Introducing the new Google Cloud Load Balancing UI
Sr. Product Manager, Cloud Networking
Our user interface (UI) is everything that you see and interact with. While the technologies that power Google Cloud Platform are complex, the UI for using the resources on GCP should be simple and intuitive. We’re paying close attention to this in our Cloud Load Balancing service and are excited to introduce a new UI that aims to simplify Cloud Load Balancing configuration.
You’ll now be able to configure all Cloud Load Balancing flavors through a unified interface. This UI is also designed to seamlessly accommodate new load balancing features that are expected to land in 2016 and beyond, and deliver a simpler, more intuitive user experience.
Here’s an overview of the new UI, recapping Cloud Load Balancing config basics first. Cloud Load Balancing comes in multiple flavors — HTTP(S), TCP, SSL(TLS) and UDP, and distributes traffic among your configured backends. Your backend configuration consists of instance groups and instances that will service your user traffic. Your frontend configuration is comprised of the anycast IP address to which your users connect along with port, protocol and other related information.
Of course, HTTP(S), TCP and UDP load balancers have flavor-specific configuration nuances, but we maintain a similar overall flow for configuring all of these flavors in the new UI.
You’ll begin your configuration by selecting the flavor of traffic you want to load balance: HTTP(S), TCP or UDP. Note that we’ll add support for SSL(TLS) in the new UI once this feature enters beta. To make your selection easier, we present you with a picker page as shown below:
Let’s say you want to configure HTTP load balancer. Start by clicking the configure button below HTTP(S) Load Balancing. You’ll now be presented with the page to configure the load balancer name, backend configuration, host/path rules, which are relevant if you want to perform request routing based on the client request URL, and finally the frontend configuration.

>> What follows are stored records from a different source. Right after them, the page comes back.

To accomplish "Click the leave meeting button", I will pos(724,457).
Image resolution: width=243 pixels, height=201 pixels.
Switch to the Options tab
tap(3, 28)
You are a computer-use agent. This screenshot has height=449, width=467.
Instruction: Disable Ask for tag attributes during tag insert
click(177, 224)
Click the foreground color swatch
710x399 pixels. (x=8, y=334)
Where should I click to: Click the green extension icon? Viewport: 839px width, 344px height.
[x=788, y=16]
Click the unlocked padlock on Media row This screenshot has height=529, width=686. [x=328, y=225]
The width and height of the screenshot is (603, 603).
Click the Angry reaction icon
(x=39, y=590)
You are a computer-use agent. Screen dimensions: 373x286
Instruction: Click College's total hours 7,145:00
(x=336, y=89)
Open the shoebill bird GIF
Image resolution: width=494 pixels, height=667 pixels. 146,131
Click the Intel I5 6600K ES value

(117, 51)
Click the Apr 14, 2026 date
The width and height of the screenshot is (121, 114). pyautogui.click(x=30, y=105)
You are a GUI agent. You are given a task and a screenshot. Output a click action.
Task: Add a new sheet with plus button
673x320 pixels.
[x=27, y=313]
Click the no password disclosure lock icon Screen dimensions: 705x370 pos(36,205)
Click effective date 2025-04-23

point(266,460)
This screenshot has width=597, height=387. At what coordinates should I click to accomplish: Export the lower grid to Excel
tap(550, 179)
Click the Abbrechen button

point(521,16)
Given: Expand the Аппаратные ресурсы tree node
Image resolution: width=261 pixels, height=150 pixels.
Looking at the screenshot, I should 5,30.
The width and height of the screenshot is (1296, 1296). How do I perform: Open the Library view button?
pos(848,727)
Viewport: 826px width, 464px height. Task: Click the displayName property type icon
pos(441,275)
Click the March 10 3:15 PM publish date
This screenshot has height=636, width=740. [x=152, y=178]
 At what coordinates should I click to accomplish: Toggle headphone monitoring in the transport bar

Once you’re done with the above steps, you can review and finalize your configuration. You can view all your configured load balancers as shown below:
If you’d like additional information on any of your configured load balancers, you can simply use the drop-down card as shown below to view these details, including configuration as well as monitoring information.
You can edit your configured load balancers any time by clicking the edit button shown above.
We’ve created this UI quickstart video to help you get started. After watching this video, we recommend that you play with the new UI and configure and edit HTTP(S), TCP and UDP load balancers to familiarize yourself with the UI flow and configuration options. You can also send in your feedback using the “Send feedback” button as shown below.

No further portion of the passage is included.